The Outsiders of Uskoken Castle
- Dust jacket for the 1967 edition
- Author: Kurt Kläber
- Original title: Rote Zora und ihre Bande
- Translator: Lynn Aubry
- Cover artist: Emanuel Schongut
- Publication date: 1941
- Published in English: 1967
- Pages: 353 pp
- OCLC: 1170405

= The Outsiders of Uskoken Castle =

1941 novel by Kurt Kläber

The Outsiders of Uskoken Castle is a children's novel written by Kurt Kläber. The German original, Rote Zora und ihre Bande (Red Zora and her gang), was published under the pseudonym Kurt Held in 1941. The English version was translated from German by Lynn Aubry, illustrated by Emanuel Schongut and published in 1967 by Doubleday.

The story is about the adventures of Zora and a band of children who live in the ruins of an Uskok castle on the coast of Croatia. The children steal out of necessity, because they have no parents or other family to look after them. They are frequently involved in conflicts with the town's residents and reject the authority of adults, except for Gorian, an old fisherman who helps the children. When he needs help the children repay his kindness by coming to his rescue.

==Author==
The German author lived in exile in Switzerland and wrote under a pseudonym to avoid political persecution.

==Background of the story==
Kläber traveled to Yugoslavia in 1940, where he met Branko, Zora and her gang. The book is based on his experiences with these orphaned children in the Croatian city of Senj, where there is a castle called Nehaj Fortress.

In real life as in the story, the first child Kläber met in Senj was Branko, a boy who had recently been orphaned. Zora told Branko that the police were investigating him for stealing food. So Kläber was introduced to Zora. He wanted to take Branko and Zora back to Switzerland with him, but his refugee status made that impossible. Instead he wrote the children's story, intending to make it a political tool to draw attention to marginalized people in Europe. Zora became the central figure because Kläber was impressed with the way she organized the children into a gang and taught them solidarity. The boys accepted her as their leader.

==Title==
The German title Rote Zora ... refers to Zora's red hair. The Uskoken in the English title refers to the Uskoks, a band of pirates from 16th century Senj.

==Plot summary==
The book recounts the children's adventures as they live by the rules of their community and come into conflict with the city's residents. It begins by introducing some of the children. Branko's father is a traveling fiddler, so Branko used to live with his mother, who worked in a tobacco plant. But she has died, leaving Branko homeless. He finds a fish on the ground at the market, picks it up and is arrested for theft. Zora frees him through the window of the prison and takes him to the castle, which the gang has made their home. After passing a test of his courage, Branko is accepted into the gang of outlaws along with Nicola, Pavle and Duro.

The city residents persecute the children, who play pranks on them in retaliation. In one episode, the gang steals a chicken from the old fisherman Gorian, who is honest, poor and works hard.
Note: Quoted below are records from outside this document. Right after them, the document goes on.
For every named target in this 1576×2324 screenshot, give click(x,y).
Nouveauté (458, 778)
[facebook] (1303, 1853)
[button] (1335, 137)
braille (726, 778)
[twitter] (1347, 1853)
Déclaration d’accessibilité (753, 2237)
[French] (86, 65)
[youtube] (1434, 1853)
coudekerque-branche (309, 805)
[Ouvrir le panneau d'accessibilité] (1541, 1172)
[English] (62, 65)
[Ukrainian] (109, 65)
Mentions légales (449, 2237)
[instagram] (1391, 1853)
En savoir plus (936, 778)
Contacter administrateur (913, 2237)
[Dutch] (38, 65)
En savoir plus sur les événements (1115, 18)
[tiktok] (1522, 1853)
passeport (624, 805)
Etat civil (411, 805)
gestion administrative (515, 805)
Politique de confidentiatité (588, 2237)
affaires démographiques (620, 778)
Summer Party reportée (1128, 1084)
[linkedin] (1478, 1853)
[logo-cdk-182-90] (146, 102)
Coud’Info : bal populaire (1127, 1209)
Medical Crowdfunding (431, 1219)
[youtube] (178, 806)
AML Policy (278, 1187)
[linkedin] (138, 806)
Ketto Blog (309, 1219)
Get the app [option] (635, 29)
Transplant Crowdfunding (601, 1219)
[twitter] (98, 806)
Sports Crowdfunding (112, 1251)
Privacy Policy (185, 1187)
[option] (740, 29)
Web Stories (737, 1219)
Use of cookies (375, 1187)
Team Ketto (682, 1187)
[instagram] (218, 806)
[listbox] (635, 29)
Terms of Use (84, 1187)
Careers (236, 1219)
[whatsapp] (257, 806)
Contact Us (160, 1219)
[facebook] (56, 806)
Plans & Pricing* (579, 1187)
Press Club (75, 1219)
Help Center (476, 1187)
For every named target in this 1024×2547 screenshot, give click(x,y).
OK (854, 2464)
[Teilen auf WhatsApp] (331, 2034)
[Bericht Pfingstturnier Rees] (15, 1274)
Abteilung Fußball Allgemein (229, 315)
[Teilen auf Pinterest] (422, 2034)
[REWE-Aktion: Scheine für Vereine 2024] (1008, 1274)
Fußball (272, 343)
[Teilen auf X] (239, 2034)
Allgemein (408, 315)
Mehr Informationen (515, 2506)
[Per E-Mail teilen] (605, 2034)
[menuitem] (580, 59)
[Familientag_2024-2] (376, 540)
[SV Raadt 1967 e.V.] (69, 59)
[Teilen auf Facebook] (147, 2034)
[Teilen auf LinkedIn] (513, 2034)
Branko and Zora feel sorry for him and try to repay him with chickens stolen from the wealthy Karaman. Gorian catches them and insists that they return the stolen chickens. The children promise to help Gorian by working for him when he is short-handed. They help him in his conflicts with a large fishery.

==Reception==
The book was originally published by the Schweizer Sauerländer-Verlag in Aarau. As of 2007 it is still published in German by the Patmos Verlagsgruppe and is in its 36th printing. It has been translated into 18 languages, the latest being Croatian. The novel has been made into a film and a television series. The television series was aired on television in Croatia, but only late at night to prevent children from seeing it, the reason being that then the communist authorities did not want attention to be drawn to its marginalized people.

The book was adapted into a theater play by a Croatian actor/director Rene Medvešek, and it premiered in Trešnja theater in Zagreb in March 2017.

==See also==
- Die Rote Zora, a German militant feminist group active in West Germany from 1974–1995, who took their name from the story because the band was founded and led by a girl.